Work instructions - Report the tally of lines featuring the word "dashed" in the entries below, without anything else.

Exercise inputs -

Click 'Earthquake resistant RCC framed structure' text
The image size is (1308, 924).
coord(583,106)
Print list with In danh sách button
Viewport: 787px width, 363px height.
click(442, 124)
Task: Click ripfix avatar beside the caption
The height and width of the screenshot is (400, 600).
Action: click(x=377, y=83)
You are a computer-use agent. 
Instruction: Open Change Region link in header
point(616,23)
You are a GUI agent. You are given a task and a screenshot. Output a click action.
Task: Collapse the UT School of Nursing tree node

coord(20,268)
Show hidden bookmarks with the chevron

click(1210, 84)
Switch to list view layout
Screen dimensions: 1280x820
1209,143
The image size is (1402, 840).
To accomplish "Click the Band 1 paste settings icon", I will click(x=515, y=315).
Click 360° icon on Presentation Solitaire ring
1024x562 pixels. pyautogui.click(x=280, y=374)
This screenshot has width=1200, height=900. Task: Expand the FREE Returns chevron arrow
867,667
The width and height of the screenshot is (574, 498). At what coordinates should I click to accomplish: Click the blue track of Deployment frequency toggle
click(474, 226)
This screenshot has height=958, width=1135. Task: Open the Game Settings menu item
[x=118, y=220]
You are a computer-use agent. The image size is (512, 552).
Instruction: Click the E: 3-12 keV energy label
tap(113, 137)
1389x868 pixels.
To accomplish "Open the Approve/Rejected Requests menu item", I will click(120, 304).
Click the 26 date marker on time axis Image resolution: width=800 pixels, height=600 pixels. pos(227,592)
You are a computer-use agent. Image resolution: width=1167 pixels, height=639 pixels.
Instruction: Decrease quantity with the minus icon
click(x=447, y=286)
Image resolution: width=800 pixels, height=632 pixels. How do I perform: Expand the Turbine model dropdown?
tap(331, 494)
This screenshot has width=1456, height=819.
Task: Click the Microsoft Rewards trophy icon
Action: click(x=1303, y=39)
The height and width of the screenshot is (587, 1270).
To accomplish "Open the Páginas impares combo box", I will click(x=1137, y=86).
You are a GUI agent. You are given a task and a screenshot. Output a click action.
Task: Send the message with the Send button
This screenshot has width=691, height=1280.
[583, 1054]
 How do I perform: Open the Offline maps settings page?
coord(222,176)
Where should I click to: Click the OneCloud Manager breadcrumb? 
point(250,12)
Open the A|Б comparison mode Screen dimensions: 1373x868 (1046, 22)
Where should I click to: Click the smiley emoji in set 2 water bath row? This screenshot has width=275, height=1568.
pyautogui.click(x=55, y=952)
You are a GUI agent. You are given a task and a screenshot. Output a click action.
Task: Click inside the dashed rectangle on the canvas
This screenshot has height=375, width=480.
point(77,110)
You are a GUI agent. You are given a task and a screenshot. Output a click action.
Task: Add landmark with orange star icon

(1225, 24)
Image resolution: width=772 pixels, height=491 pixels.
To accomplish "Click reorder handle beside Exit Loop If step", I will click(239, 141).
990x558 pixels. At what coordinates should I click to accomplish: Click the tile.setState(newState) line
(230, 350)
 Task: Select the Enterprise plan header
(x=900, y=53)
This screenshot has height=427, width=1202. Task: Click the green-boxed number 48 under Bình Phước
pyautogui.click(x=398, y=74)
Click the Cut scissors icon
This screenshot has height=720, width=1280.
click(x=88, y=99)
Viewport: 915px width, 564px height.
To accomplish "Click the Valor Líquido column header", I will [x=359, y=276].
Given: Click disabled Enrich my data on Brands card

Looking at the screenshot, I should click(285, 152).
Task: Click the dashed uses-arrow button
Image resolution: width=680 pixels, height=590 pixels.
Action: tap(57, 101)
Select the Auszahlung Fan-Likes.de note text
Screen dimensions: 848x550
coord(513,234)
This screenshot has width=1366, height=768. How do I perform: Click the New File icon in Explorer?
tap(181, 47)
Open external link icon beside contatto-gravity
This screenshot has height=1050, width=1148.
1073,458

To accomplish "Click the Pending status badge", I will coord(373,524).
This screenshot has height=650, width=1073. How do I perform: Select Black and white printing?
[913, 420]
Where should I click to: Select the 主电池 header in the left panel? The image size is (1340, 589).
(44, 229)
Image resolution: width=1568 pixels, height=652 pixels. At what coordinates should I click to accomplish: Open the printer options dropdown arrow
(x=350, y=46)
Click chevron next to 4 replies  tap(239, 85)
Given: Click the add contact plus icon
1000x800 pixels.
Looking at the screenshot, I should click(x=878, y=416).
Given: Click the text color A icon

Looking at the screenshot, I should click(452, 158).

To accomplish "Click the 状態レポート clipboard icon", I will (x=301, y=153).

Exercise result - 2